Anne Lamott on how to become yourself

lamottI love Anne Lamott. I follow her on Twitter (oh, my, she’s fierce and funny!) and have read her wonderful Bird by Bird: Some Instructions on Writing and Life and other books. She’s open about being a screwed-up human being, and she has a lot of wisdom to share and the writing skills to convey it truthfully, with humor.

Somehow I stumbled upon a post she’d written for O, The Oprah Magazine (does anyone ever say, “I got my copy of O in the mail”?), that I want to share.

Excerpts:

We begin to find and become ourselves when we notice how we are already found, already truly, entirely, wildly, messily, marvelously who we were born to be. The only problem is that there is also so much other stuff, typically fixations with how people perceive us, how to get more of the things that we think will make us happy, and with keeping our weight down. So the real issue is how do we gently stop being who we aren’t? How do we relieve ourselves of the false fronts of people-pleasing and affectation, the obsessive need for power and security, the backpack of old pain, and the psychic Spanx that keeps us smaller and contained?…

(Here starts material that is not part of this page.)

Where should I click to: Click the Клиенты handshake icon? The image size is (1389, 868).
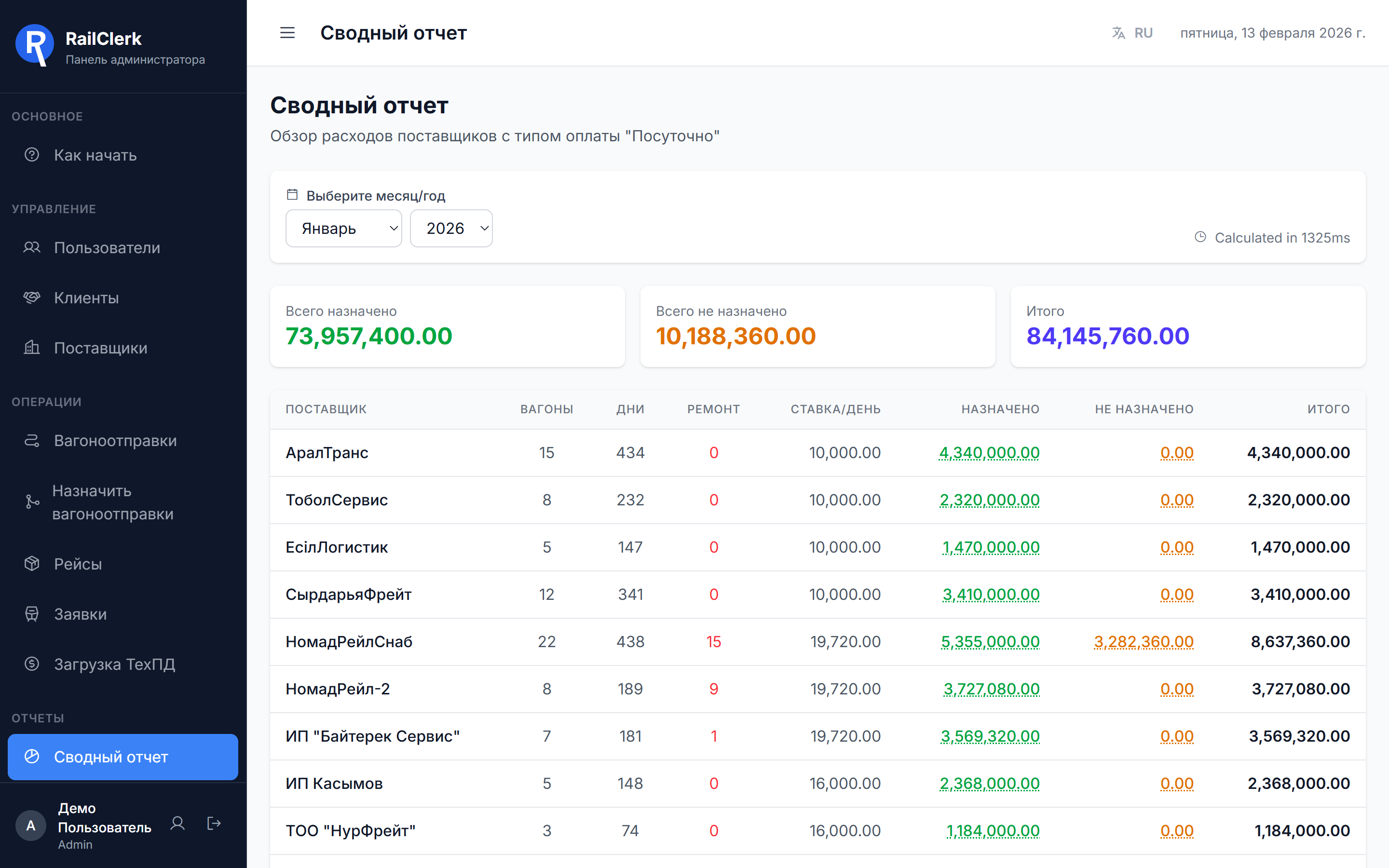[x=32, y=298]
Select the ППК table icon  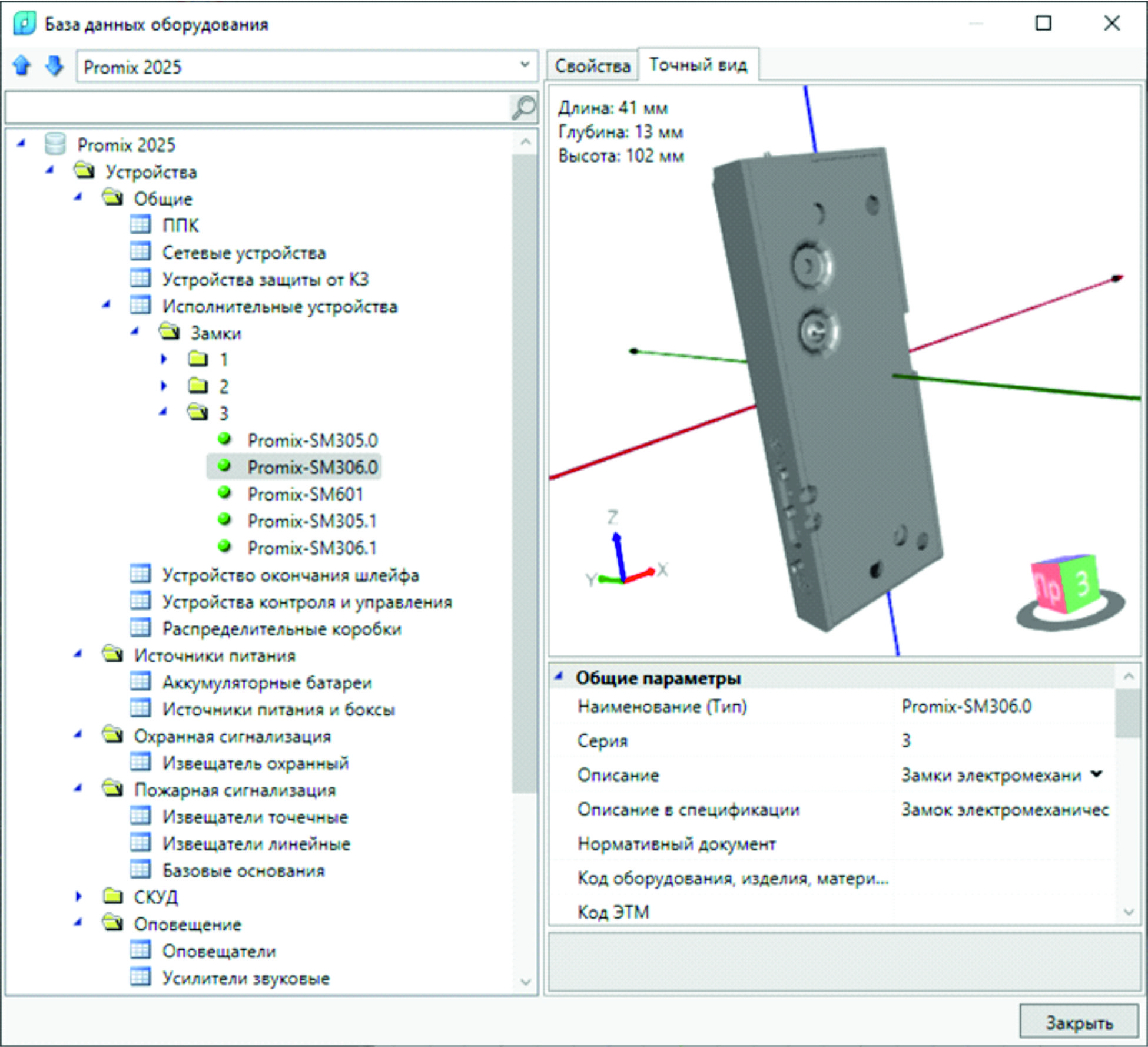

I had to stop living unconsciously, as if I had all the time in the world. The love and good and the wild and the peace and creation that are you will reveal themselves, but it is harder when they have to catch up to you in roadrunner mode. So one day I did stop. I began consciously to break the rules I learned in childhood…

Dealing with your rage and grief will give you life. That is both the good news and the bad news: The solution is at hand. Wherever the great dilemma exists is where the great growth is, too. It would be very nice for nervous types like me if things were black-and-white, and you could tell where one thing ended and the next thing began, but as Einstein taught us, everything in the future and the past is right here now. There’s always something ending and something beginning. Yet in the very center is the truth of your spiritual identity: is you. Fabulous, hilarious, darling, screwed-up you.